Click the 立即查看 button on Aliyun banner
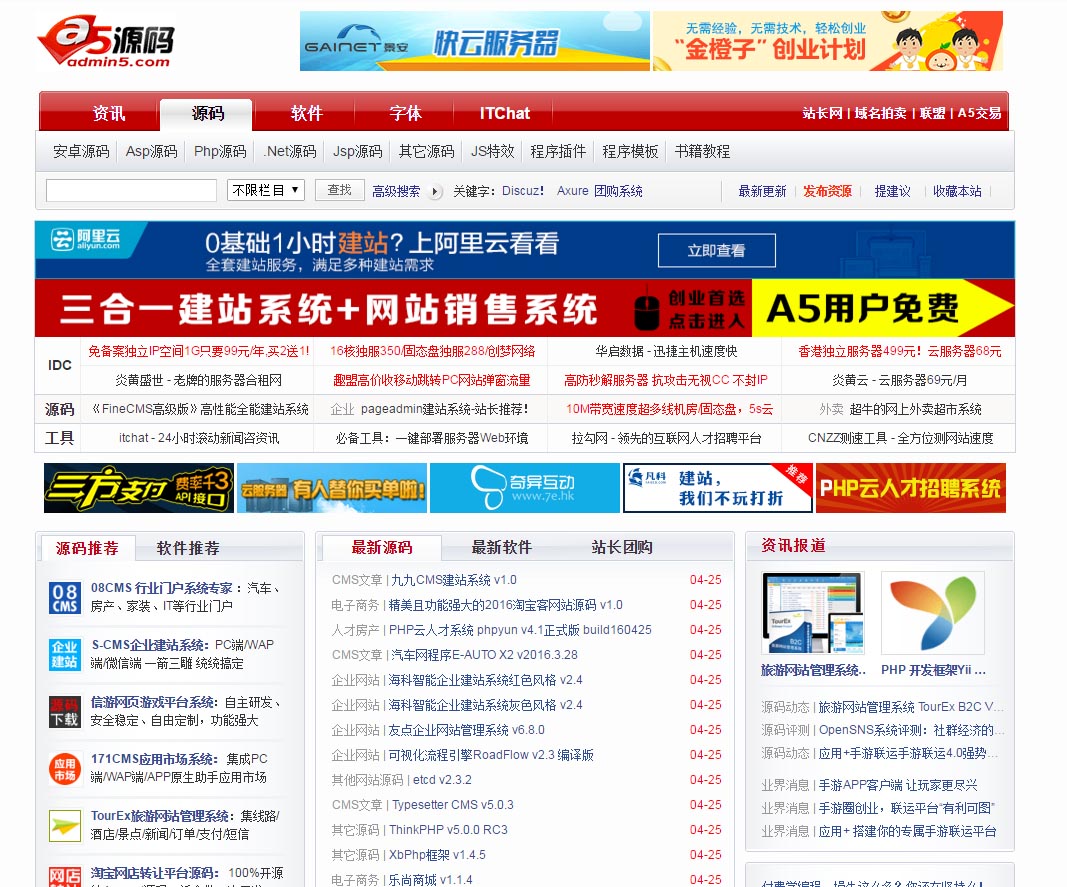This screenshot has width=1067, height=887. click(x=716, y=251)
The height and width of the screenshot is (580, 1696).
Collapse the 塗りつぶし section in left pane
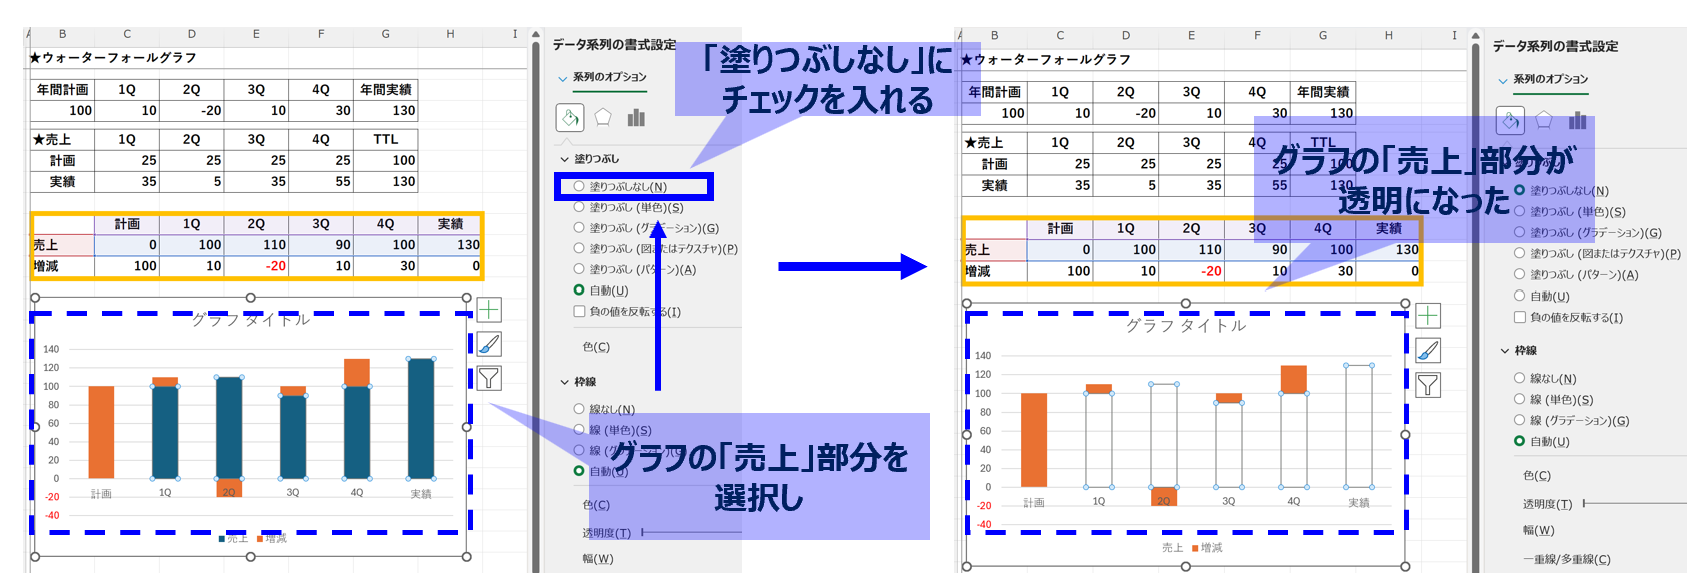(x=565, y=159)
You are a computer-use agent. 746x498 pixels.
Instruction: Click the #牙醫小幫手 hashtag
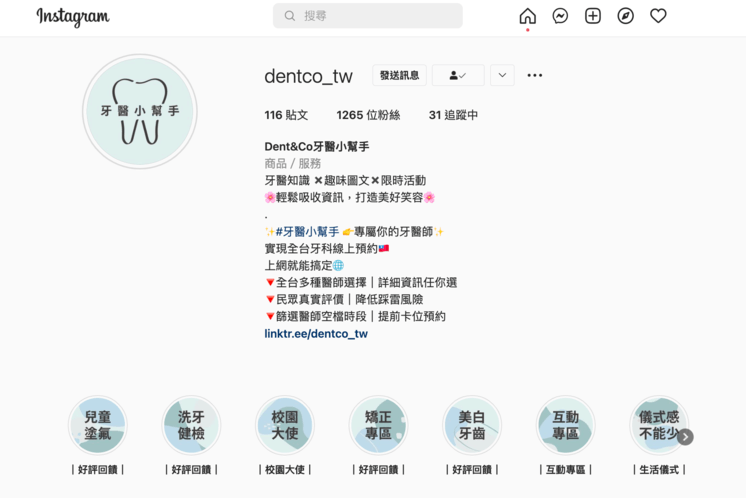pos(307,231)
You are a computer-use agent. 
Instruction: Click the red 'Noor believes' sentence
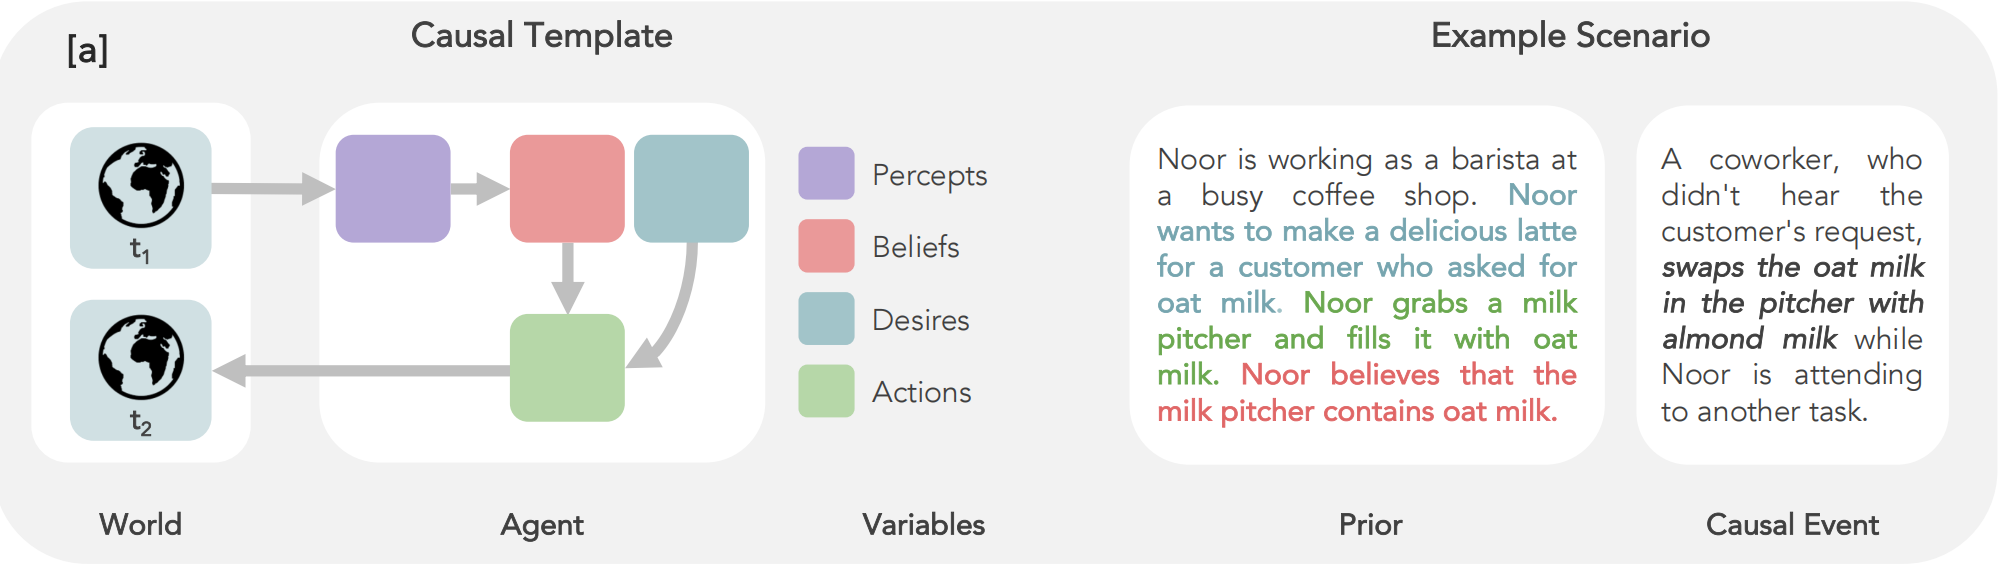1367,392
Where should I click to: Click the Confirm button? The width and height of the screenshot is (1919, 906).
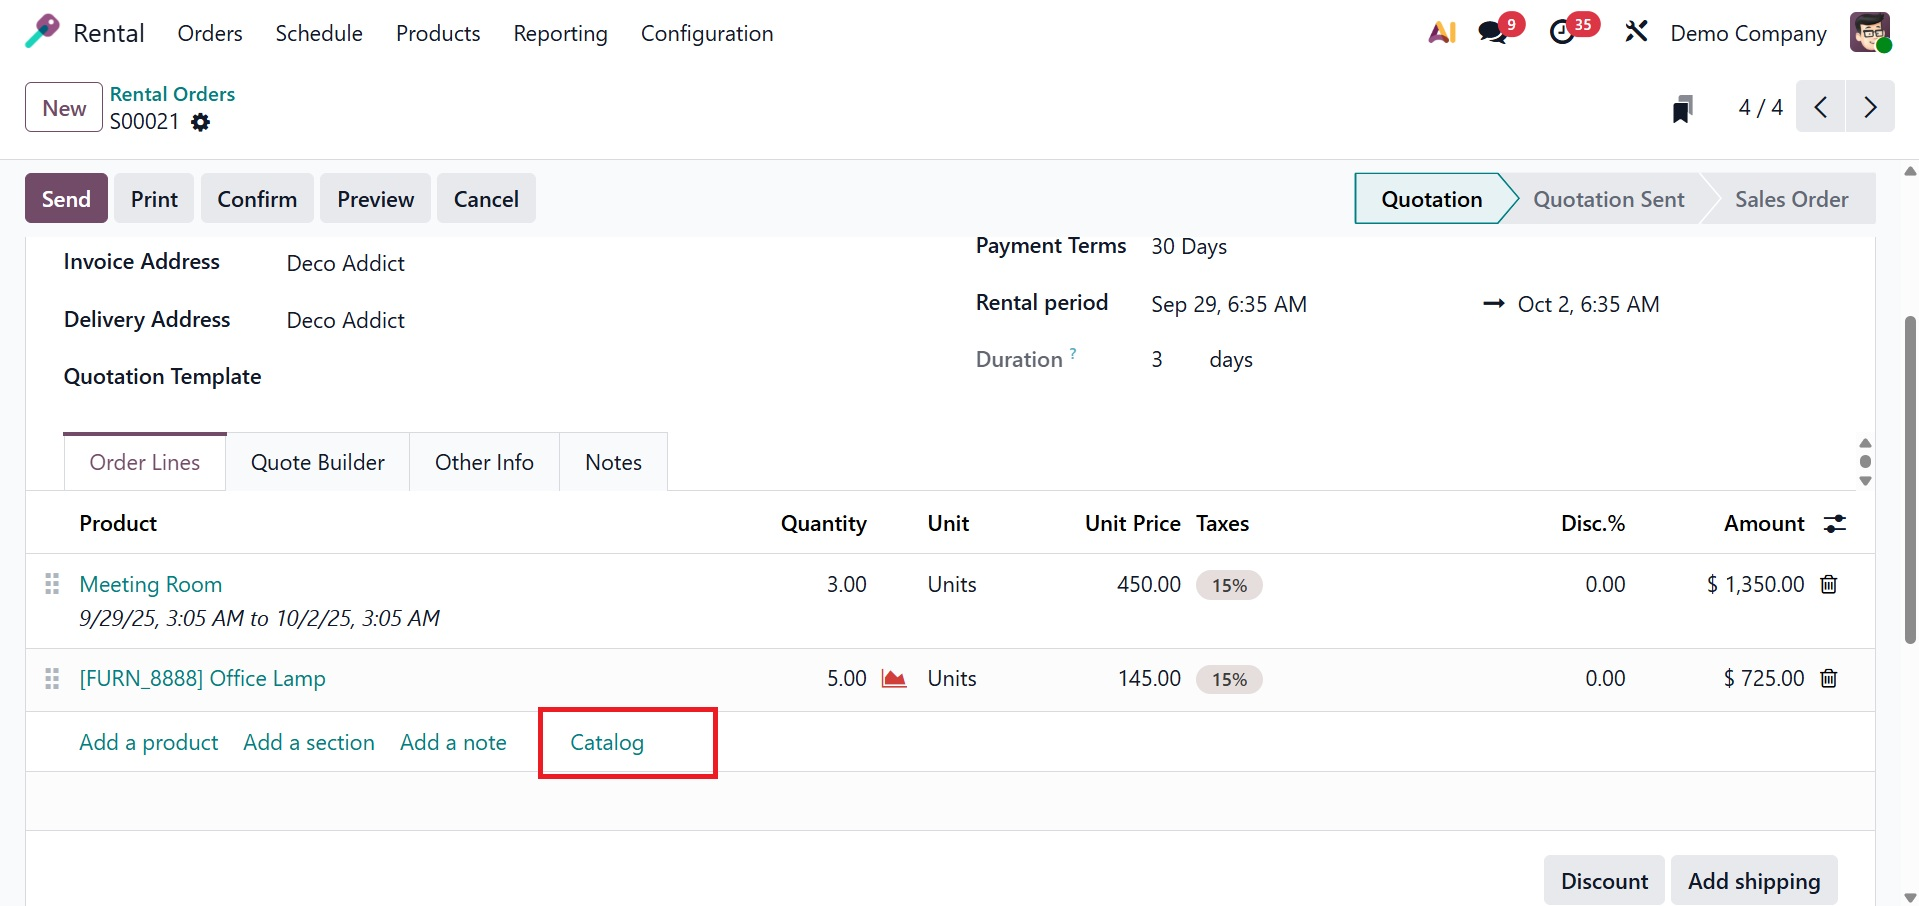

==================================================

▶ **PROBLEM TO SOLVE**: Word for word, print the material above, but without its pictures.

▶ **ANSWER SECTION**:
Click the 立即查看 button on Aliyun banner
This screenshot has width=1067, height=887. click(x=716, y=251)
The height and width of the screenshot is (580, 1696).
Collapse the 塗りつぶし section in left pane
(x=565, y=159)
You are a computer-use agent. 746x498 pixels.
Instruction: Click the #牙醫小幫手 hashtag
pos(307,231)
You are a computer-use agent. 
Instruction: Click the red 'Noor believes' sentence
1367,392
Where should I click to: Click the Confirm button? The width and height of the screenshot is (1919, 906).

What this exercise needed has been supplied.